Our observed changes in microbiome taxonomic composition and diversity were widely reflected in predictions of functional capacity. Whilst marker based metagenomic inference has limitations in relation to direct metagenomic sequencing, with increasing numbers of publicly available genomes and improvements in the resolution of 16S rRNA sequencing through ASV approaches, the accuracy of this approach has improved, and it does allow us to explore potential differences which are present due to changes in taxonomic composition20. Using this approach, it was clear that the microbiomes of the three disease conditions, and of the three CD locations, all had unique dysbioses with some unifying themes. For example, all CD patients were observed to be significantly deficient in pathways for the production of SCFAs that have a myriad of important functions relating to immune function and gut health35,36,37,38,39,40,41. SCFAs are imperative to intestinal homeostasis: providing a key energy source for colonocytes, maintenance of hypoxia, production of antimicrobial compounds, and promotion of anti-inflammatory cytokines35,36,37,38,39,40,41. The loss of the ability to produce SFCAs by the gut microbiome in CD patients could lead to inflammation and reduced cellular membrane integrity giving a mechanism for disease.

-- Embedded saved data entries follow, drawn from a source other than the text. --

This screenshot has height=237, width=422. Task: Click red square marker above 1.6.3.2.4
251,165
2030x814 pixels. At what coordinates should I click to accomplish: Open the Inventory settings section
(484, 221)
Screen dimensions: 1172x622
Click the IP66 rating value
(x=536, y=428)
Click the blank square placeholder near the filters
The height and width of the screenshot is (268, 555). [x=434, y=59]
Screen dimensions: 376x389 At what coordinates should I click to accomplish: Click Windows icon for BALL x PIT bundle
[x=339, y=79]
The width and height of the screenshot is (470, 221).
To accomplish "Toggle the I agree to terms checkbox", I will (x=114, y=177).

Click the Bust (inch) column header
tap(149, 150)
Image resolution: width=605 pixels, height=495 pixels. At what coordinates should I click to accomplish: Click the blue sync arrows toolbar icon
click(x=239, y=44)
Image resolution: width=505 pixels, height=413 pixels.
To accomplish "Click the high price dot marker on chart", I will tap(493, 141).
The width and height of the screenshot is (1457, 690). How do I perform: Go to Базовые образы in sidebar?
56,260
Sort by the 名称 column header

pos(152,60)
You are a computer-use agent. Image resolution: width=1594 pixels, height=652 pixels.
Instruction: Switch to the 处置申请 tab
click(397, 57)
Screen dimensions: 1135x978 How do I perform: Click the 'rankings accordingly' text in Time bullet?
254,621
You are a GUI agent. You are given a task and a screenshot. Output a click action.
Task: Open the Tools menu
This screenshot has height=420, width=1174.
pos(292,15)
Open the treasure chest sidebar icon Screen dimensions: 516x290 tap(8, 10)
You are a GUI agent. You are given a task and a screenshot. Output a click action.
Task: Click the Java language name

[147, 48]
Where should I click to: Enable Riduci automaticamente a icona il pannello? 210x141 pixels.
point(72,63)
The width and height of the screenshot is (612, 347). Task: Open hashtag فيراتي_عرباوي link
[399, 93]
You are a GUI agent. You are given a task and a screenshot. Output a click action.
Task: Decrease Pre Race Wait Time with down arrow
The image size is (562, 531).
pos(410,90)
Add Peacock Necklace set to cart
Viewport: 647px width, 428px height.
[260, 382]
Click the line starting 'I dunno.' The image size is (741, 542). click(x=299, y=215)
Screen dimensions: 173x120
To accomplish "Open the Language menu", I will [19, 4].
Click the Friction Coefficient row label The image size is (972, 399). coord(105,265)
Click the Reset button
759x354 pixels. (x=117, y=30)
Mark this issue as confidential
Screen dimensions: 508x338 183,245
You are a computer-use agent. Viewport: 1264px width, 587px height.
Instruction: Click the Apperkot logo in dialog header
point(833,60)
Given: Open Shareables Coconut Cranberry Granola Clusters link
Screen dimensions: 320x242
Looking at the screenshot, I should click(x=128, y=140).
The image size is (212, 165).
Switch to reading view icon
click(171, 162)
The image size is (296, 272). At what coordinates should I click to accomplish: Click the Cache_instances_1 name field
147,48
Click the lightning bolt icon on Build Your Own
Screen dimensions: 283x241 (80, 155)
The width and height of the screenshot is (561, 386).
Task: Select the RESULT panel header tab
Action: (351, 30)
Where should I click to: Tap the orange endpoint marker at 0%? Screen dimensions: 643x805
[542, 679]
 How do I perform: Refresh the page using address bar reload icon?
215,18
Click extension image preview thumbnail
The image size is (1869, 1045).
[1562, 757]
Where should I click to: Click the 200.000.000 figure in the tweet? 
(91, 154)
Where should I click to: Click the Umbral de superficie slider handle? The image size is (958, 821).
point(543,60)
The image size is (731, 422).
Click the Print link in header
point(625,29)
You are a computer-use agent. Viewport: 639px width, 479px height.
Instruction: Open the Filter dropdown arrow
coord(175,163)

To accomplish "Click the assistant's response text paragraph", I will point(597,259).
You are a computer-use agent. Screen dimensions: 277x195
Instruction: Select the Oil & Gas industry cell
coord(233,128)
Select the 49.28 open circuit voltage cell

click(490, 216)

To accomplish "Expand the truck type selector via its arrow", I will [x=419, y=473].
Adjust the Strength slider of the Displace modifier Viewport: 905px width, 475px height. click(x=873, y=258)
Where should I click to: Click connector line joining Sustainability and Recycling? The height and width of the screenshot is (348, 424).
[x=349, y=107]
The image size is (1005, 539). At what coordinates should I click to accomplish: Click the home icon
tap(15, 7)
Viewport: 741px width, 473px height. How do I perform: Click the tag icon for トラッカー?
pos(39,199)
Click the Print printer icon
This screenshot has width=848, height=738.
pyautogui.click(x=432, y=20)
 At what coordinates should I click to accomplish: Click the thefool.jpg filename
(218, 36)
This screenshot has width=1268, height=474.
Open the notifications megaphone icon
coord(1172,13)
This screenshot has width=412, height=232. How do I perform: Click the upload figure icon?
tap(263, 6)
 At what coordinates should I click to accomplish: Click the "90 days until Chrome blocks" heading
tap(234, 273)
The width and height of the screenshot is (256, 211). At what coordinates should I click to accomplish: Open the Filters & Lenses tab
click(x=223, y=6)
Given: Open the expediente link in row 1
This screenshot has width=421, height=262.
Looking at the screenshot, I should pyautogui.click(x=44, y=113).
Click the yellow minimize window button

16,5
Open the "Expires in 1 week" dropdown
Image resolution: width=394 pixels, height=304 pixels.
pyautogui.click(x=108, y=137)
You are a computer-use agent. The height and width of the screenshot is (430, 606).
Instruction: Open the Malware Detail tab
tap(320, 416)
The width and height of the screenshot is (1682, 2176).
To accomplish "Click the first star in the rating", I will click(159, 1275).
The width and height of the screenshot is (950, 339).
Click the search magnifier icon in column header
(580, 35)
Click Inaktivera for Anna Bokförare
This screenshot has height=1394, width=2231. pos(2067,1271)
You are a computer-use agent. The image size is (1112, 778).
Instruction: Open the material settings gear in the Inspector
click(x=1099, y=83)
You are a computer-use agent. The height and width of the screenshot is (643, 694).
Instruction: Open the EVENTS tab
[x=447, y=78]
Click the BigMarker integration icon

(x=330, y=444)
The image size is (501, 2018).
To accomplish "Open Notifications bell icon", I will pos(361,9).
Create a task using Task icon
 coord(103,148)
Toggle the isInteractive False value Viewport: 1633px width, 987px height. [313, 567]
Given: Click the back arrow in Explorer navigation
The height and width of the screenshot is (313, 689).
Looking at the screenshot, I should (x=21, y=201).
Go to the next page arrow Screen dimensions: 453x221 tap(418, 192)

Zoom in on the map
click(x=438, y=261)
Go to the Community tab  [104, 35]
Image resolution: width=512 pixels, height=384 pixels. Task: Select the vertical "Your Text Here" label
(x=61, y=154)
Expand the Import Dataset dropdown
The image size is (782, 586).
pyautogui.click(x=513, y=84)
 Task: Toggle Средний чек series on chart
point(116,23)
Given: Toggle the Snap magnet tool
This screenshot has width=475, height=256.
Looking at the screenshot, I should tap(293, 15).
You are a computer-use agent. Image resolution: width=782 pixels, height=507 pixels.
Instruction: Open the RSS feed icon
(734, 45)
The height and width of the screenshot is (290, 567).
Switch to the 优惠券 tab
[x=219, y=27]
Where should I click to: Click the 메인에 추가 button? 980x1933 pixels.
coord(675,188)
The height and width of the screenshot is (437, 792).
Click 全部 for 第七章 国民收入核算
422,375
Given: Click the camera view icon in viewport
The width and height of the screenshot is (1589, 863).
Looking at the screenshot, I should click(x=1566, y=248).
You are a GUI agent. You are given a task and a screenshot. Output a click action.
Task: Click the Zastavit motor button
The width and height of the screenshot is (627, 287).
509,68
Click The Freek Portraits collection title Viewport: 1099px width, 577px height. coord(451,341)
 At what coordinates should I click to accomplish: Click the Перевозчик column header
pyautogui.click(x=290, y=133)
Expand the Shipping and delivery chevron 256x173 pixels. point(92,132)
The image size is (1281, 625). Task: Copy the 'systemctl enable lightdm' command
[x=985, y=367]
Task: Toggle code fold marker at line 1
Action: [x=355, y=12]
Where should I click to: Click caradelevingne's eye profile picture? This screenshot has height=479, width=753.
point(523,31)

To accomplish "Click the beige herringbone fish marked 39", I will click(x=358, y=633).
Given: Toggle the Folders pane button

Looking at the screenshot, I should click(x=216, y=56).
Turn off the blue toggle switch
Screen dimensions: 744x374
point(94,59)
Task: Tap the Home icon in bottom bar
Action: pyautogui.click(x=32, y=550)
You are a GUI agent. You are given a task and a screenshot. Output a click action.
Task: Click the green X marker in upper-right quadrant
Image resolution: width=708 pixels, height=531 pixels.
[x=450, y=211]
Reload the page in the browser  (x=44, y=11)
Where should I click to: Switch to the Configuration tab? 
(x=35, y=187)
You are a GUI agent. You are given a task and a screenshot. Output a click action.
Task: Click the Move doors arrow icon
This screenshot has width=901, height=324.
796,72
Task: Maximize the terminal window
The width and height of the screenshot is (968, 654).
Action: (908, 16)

In this study, most patients had mild disease and as such we did not detect any differences between the microbiome and disease severity as previously reported10. Future work is needed to understand whether these patterns hold for patients with more progressed disease and the way that disease severity changes the microbiome for different IBD conditions and disease locations.

In conclusion, this study suggests the microbiome does not uniformly present in the same way for all IBD conditions and that the microbiome can even present differently for the same disease at a different GI location. Results here highlight the importance of understanding the different factors than can influence the results of microbiome studies. Consistent stratification of clinical cohorts used in microbiome studies is required to ensure the meaningful comparison of microbiome studies and clinical trials.